◆ **DOCUMENT**
Confinement-Induced Transformation: Structural Dynamics and Layer Transition in Two-Dimensional Dusty Plasma

In this work, the structural changes in a two-dimensional dust crystal using a novel method are demonstrated wherein the radial confinement of the dust system is adjusted while maintaining all other plasma discharge conditions constant. The experiments are performed in the DPEx-II device within a DC glow discharge Argon plasma setting [1]. Initially, the dust crystal displays a monolayer, hexagonal lattice within a confining circular ring at the interface of the plasma-cathode sheath. When the confinement strength around the ring is reduced, the crystal's hexagonal structure buckles, transitioning into a bilayer system with a square lattice pattern [2]. This reduction in confinement leads to the formation of various crystalline domains, showing ongoing structural adjustments. The duration of these rearrangements using the bond-orientational correlation function is measured, which shows that the dynamic and cooperative particle movements within the layers catalyze these changes over time [3].

◆ **GIVEN INFORMATION**
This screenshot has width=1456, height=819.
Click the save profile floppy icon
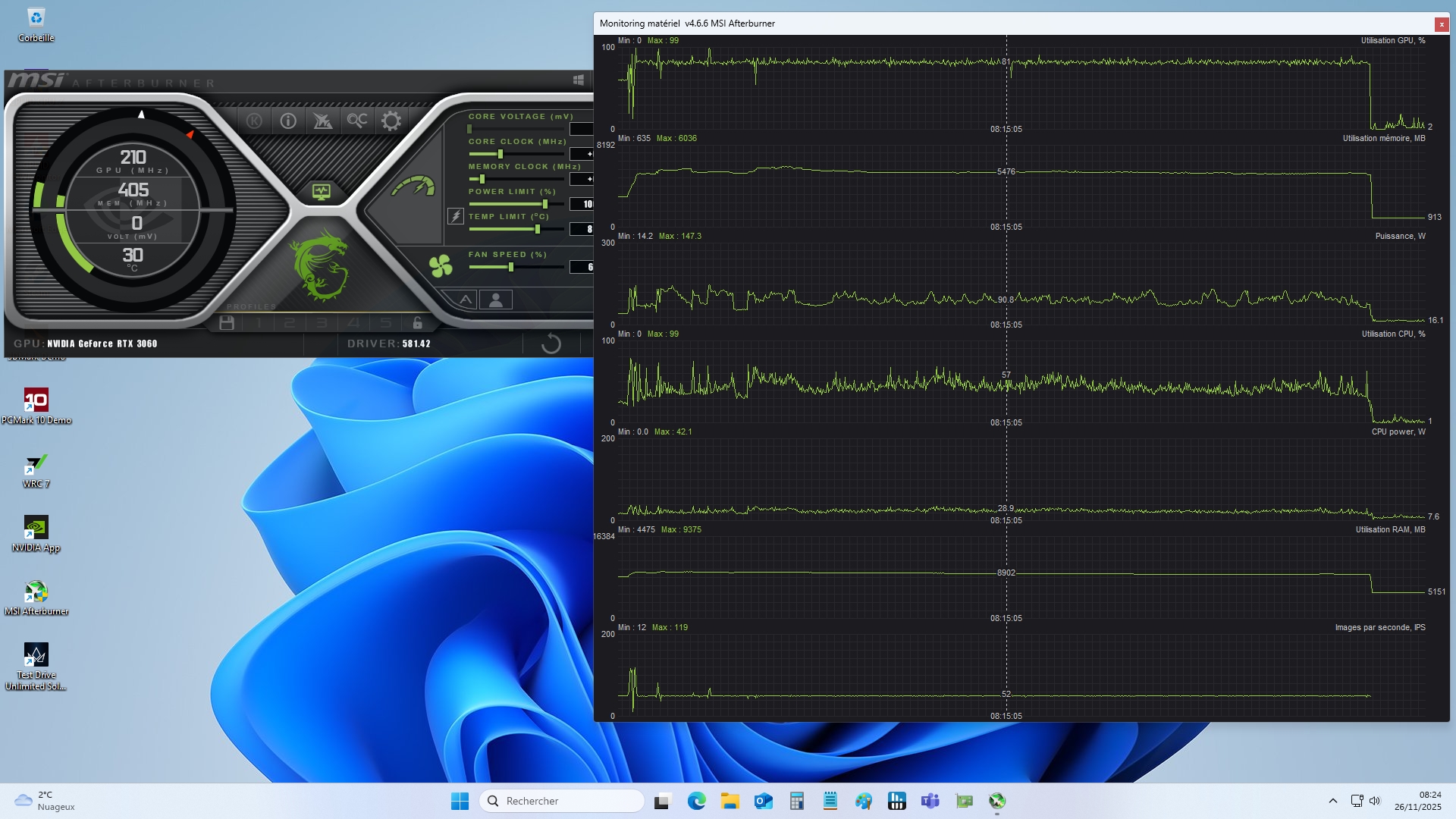click(x=226, y=323)
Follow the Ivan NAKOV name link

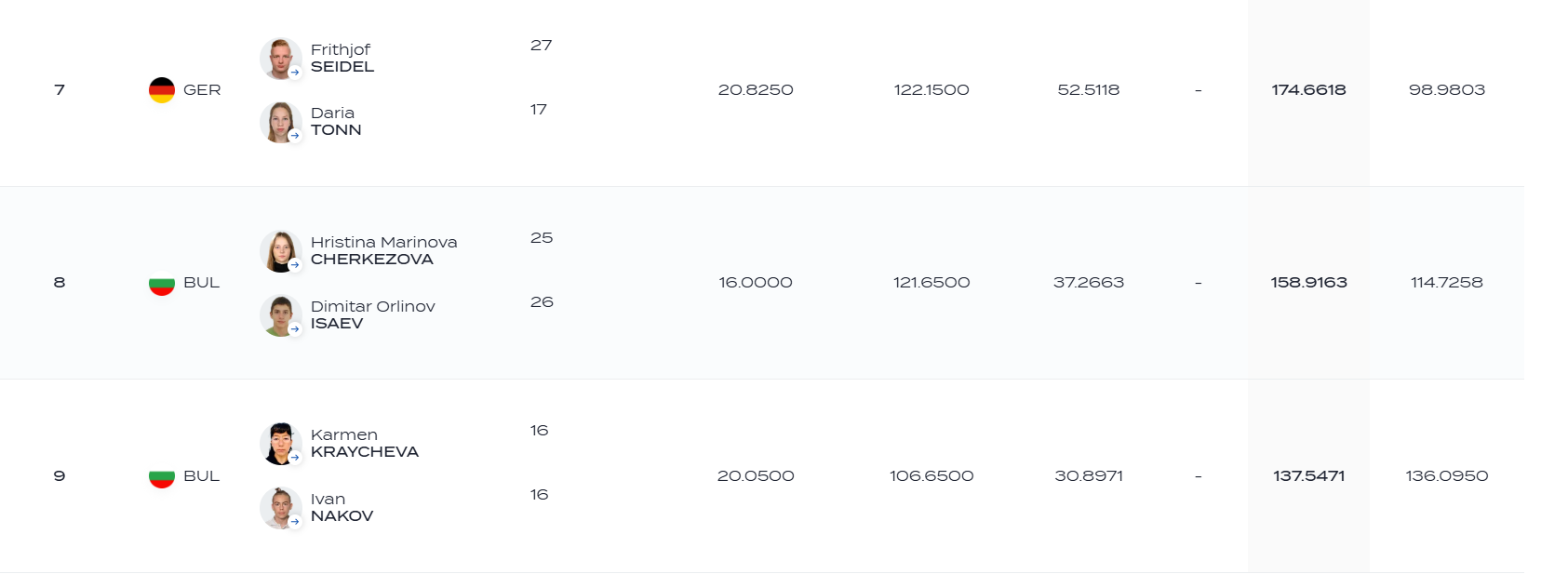(x=342, y=507)
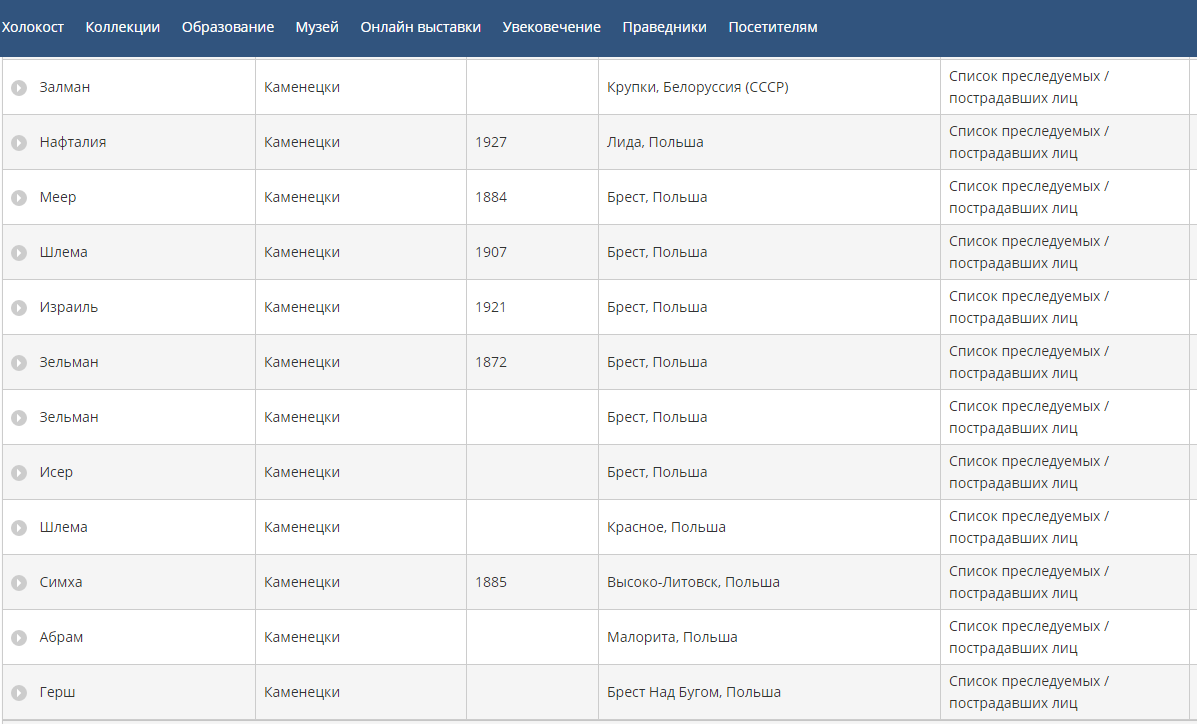
Task: Open the Праведники navigation item
Action: [x=664, y=27]
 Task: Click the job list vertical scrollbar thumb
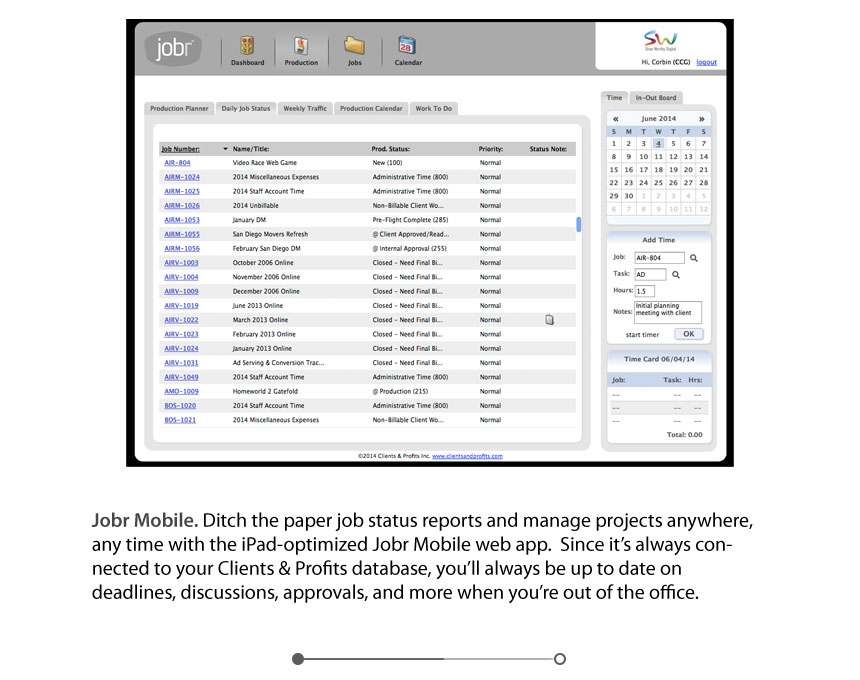coord(579,224)
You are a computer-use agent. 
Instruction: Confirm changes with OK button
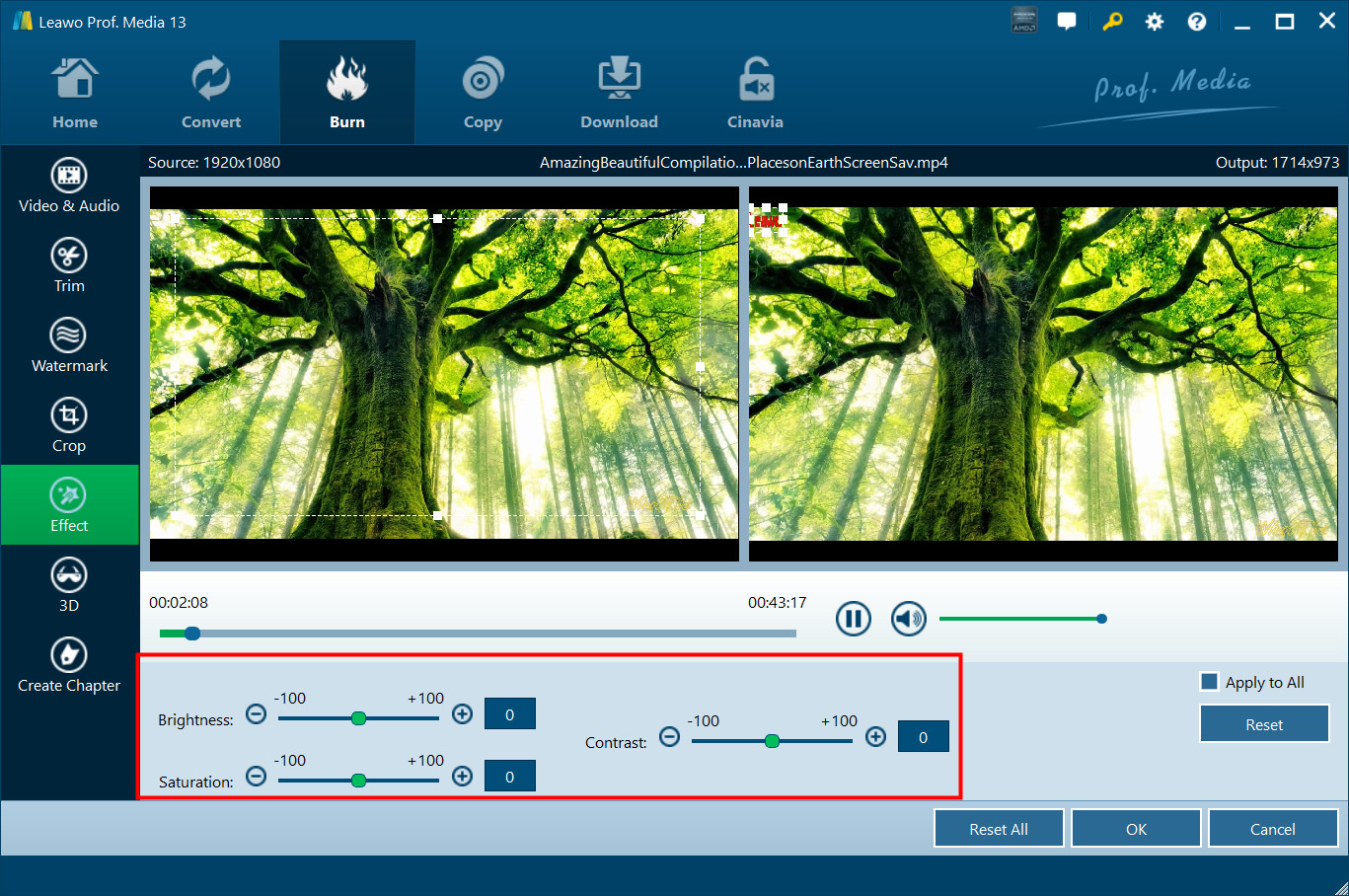[x=1136, y=829]
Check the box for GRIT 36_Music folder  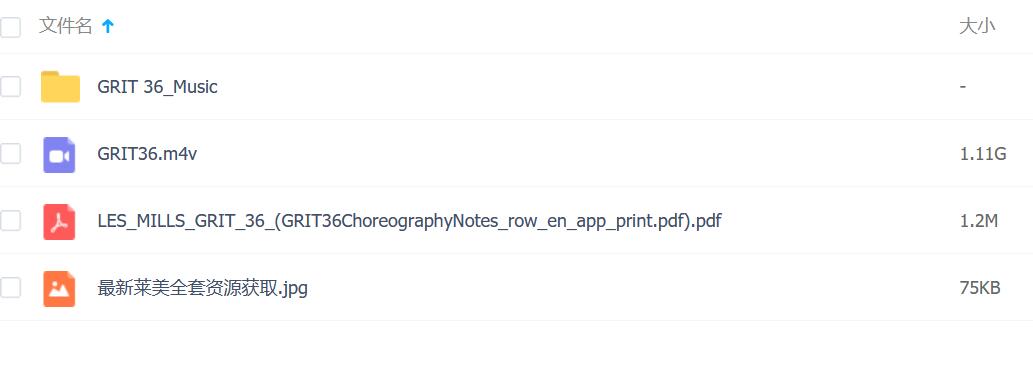coord(9,86)
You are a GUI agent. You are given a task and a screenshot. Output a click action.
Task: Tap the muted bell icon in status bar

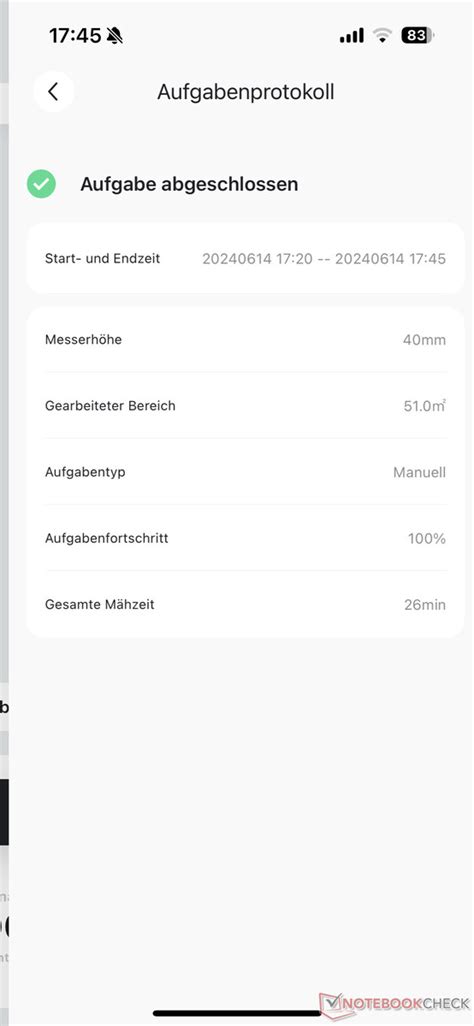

◆ **AIM OF THE EXERCISE**
Carry on the dusty plasma abstract past its final sentence. The rows have no connection to the dusty plasma abstract.

◆ **REPLY**
References:

[1] S. Arumugam, P. Bandyopadhyay, S. Singh, M. G. Hariprasad, D. Rathod, G. Arora, and A. Sen, Plasma Sources Sci. Technol. 30, 085003 (2021).

[2] Swarnima Singh, P. Bandyopadhyay, Krishan Kumar, and A. Sen. Phys. Rev. Lett., 129:115003 (2022).

[3] Chi Yang, Chong-Wai Io, and Lin I Phys. Rev. Lett. 109, 225003 (2012).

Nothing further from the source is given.